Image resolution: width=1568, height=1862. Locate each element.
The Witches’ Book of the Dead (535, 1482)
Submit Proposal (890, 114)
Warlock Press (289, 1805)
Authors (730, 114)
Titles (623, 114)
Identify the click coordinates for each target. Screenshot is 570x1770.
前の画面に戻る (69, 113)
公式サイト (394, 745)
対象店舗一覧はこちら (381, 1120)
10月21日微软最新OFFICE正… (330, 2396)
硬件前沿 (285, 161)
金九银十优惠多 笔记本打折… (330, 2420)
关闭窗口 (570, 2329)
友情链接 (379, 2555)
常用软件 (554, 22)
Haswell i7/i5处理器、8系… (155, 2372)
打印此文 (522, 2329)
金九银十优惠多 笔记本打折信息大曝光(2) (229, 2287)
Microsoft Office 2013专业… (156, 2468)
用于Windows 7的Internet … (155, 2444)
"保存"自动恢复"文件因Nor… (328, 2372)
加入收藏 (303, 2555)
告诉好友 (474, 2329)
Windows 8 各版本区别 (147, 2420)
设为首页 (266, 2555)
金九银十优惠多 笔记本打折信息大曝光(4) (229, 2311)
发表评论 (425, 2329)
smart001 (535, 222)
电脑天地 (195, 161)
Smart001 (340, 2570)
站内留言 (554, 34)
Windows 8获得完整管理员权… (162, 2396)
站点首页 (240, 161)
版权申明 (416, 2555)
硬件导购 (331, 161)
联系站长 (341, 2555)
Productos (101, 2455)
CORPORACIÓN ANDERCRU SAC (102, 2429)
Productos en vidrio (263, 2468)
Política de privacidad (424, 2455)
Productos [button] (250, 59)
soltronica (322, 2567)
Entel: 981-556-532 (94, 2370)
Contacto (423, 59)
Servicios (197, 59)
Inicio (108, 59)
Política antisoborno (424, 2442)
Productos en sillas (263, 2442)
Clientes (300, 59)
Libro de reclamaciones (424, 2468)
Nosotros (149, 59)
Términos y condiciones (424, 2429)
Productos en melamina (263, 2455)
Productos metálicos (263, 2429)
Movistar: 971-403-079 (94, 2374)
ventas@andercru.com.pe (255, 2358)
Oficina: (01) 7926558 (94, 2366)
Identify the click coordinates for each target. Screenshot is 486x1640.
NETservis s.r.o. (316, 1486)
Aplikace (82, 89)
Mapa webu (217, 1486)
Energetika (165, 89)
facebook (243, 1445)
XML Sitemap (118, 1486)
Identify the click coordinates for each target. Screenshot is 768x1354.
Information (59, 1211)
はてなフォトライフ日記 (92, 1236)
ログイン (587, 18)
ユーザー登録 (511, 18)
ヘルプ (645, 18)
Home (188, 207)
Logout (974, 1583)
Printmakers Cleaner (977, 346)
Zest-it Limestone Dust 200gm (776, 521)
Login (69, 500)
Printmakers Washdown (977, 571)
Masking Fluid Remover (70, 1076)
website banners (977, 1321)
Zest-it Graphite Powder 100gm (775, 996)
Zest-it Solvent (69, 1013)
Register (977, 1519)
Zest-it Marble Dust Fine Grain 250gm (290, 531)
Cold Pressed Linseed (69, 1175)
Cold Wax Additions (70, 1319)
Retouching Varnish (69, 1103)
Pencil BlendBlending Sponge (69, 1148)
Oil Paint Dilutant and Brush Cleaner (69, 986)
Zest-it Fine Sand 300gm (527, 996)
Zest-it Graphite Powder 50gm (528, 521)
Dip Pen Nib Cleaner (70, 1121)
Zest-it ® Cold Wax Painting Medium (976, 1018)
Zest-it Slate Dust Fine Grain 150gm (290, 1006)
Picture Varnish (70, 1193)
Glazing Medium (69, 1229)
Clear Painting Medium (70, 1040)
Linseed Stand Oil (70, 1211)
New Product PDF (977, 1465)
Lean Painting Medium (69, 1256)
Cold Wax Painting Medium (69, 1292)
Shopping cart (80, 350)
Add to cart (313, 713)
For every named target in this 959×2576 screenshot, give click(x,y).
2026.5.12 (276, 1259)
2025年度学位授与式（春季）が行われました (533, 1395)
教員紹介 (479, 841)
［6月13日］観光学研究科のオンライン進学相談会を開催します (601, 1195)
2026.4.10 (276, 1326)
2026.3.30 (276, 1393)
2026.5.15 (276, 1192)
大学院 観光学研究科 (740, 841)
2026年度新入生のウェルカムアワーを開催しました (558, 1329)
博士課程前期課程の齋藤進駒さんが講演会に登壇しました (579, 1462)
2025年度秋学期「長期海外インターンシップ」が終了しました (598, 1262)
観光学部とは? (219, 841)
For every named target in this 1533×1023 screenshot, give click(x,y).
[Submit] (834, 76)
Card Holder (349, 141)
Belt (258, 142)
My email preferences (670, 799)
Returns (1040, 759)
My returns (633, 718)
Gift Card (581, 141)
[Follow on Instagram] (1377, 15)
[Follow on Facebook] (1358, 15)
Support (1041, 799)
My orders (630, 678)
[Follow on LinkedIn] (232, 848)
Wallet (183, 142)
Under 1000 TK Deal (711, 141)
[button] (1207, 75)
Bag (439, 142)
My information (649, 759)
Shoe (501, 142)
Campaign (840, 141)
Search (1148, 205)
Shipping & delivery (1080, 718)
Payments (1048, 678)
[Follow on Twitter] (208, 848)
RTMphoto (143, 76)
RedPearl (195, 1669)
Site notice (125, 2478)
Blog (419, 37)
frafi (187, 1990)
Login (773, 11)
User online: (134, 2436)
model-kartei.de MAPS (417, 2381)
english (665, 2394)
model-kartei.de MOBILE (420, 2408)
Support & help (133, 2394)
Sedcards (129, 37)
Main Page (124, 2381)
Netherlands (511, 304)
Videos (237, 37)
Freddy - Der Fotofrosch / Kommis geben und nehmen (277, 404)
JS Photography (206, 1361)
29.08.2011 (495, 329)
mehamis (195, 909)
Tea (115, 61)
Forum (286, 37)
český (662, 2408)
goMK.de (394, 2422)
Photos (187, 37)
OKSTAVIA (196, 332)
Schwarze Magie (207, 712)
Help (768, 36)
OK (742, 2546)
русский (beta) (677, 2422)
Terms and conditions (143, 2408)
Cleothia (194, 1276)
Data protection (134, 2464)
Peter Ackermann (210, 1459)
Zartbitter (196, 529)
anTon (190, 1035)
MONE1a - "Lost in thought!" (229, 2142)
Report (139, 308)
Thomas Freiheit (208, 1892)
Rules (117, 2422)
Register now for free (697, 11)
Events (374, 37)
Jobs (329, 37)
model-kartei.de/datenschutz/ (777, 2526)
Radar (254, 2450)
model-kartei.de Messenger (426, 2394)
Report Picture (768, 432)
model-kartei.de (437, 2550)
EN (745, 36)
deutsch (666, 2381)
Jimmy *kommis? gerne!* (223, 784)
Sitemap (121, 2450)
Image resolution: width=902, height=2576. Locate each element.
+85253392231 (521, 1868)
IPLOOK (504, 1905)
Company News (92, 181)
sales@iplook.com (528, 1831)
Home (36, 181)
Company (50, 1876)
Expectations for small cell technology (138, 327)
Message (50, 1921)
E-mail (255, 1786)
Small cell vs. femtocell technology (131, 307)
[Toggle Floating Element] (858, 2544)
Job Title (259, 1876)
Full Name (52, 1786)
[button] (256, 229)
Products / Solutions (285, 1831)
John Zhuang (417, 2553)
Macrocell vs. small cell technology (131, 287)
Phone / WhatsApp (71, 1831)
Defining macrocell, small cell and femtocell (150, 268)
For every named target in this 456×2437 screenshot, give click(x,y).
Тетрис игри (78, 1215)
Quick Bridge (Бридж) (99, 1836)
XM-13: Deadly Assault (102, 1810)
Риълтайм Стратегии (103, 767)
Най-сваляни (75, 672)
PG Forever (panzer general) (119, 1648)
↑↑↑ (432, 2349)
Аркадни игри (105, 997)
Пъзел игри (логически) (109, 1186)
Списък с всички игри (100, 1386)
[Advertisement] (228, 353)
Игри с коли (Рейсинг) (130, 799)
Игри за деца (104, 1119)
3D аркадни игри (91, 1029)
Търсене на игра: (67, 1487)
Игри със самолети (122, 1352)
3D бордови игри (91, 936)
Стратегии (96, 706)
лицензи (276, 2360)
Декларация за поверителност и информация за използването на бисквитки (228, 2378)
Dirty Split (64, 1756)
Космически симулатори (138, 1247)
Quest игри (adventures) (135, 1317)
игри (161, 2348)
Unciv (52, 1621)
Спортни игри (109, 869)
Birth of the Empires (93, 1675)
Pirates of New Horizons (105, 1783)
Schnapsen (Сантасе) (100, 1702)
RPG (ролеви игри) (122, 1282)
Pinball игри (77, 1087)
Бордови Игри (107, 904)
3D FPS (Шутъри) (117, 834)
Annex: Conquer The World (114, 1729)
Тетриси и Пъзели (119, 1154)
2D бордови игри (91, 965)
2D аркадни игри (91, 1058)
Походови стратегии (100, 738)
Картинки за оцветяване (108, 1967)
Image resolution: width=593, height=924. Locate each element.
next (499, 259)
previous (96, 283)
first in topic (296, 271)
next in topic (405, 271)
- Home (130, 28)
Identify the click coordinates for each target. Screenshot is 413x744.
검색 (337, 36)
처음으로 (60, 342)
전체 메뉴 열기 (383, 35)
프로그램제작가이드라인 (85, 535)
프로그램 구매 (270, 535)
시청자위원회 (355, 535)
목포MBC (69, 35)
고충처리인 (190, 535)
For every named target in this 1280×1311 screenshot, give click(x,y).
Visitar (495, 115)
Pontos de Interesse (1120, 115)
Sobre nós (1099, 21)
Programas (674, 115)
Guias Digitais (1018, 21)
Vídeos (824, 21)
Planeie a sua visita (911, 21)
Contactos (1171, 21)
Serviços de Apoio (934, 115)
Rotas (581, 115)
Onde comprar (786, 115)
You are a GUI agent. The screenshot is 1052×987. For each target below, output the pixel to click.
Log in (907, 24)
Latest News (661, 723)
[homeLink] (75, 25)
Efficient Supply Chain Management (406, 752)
----------
Qué harás:
Extrae sin ningún cambio todo lo que va en los registros desde la línea que contiene "Zest-it ® Cold" hasta la que contiene "2025年度学位授与式（春季）が行われました (533, 1395)", ambas incluidas.

En respuesta:
Zest-it ® Cold Wax Painting Medium (976, 1018)
Zest-it Slate Dust Fine Grain 150gm (290, 1006)
Picture Varnish (70, 1193)
Glazing Medium (69, 1229)
Clear Painting Medium (70, 1040)
Linseed Stand Oil (70, 1211)
New Product PDF (977, 1465)
Lean Painting Medium (69, 1256)
Cold Wax Painting Medium (69, 1292)
Shopping cart (80, 350)
Add to cart (313, 713)
For every named target in this 959×2576 screenshot, give click(x,y).
2026.5.12 (276, 1259)
2025年度学位授与式（春季）が行われました (533, 1395)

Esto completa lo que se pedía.